Nenning: Nicht weil sie es ausplaudern, sondern weil sie an sich keine Geheimnisse haben, sie sind innerlich leer. Das Fernsehen hätte ja an sich mit der Kirche viel gemein - nur ist der Inhalt wegradiert.
News: Ist nicht auch die Kirche virtuelle Realität? Sie stellt Regeln auf, an die sich keiner hält.
Krenn: Virtuell ist es nicht, weil wir haben das Gewissen als Grunderlebnis. Selbst, wenn das Gewissen schon ganz kaputt ist - es ist immer noch da und meldet sich. Wir haben gewissermaßen eine letzte Verwurzelung in der Realität.
Nenning: Das stimmt nicht, dass die Kirche gar nichts mehr ist. Es gibt genug Leute, die nie im Fernsehen sind, die nie in den Medien sind und die sehr wohl Sonntag für Sonntag was davon haben. Ich will das Fernsehen gar nicht besser machen. Ich frage lieber: Was gibt es statt Fernsehen als menschlichere, als wirkliche Gemeinschaft? Im Zeitalter des Fernsehens muss man eine Gegenkultur des Nicht-Fernsehens schaffen. Und dazu ist auch die Kirche da.
News: Welche Auswirkungen auf die Zukunft des Fernsehens hat denn "Taxi Orange"?
Krenn: Jede Produktion, jede Form, jede Periode, die ist sterblich. Ich glaube, die interessiert das gar nicht, ob sie eine Zukunft haben. Die denken nur hier und jetzt an die Quote und das Geld.

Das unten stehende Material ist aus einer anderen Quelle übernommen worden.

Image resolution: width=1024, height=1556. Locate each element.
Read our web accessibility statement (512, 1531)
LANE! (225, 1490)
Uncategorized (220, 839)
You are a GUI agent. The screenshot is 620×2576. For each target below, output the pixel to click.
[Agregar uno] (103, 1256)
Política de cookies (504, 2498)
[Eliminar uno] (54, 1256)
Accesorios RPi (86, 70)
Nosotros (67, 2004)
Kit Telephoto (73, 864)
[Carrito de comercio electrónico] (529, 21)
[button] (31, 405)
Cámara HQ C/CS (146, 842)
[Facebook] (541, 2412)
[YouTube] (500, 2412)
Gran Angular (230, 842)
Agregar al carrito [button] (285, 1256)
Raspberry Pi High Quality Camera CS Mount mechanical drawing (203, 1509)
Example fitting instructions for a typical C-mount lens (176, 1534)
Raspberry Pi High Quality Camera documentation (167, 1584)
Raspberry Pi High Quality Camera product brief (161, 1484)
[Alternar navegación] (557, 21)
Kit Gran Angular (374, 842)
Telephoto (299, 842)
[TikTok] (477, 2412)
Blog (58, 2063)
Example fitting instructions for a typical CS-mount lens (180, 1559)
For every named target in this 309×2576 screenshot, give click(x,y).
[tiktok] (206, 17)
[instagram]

Nenning: Dass man das Fernsehen anstarrt wie die Schlange das Karnickel, ist falsch. Es wird bald der grosse Überdruss kommen.
Krenn: Ich halte das Fernsehen für viel lebensfähiger, als Sie es tun. Und zwar nicht, weil es so gut ist - im Gegenteil, ich ärgere mich immer wieder über die Religionsabteilung im ORF, die oft einseitig berichtet. Aber ich als Kirchenmann habe keinen Sender, kein Mikrofon, kein Studio, gar nichts. Ich hänge vom Wohlwollen der Leute ab.
Nenning: Sie brauchen keinen Sender. Seit es die Kirche gibt, ist sie selber ein Massenmedium.
News: Soll man gegen die Verblödung des Mediums TV Protest erheben?
Krenn: Gegen Blödsinn kann man nicht kämpfen, der erledigt sich von selber. Und für die Wahrheit gibt es die Kirche.
News: Was halten Sie beide eigentlich voneinander?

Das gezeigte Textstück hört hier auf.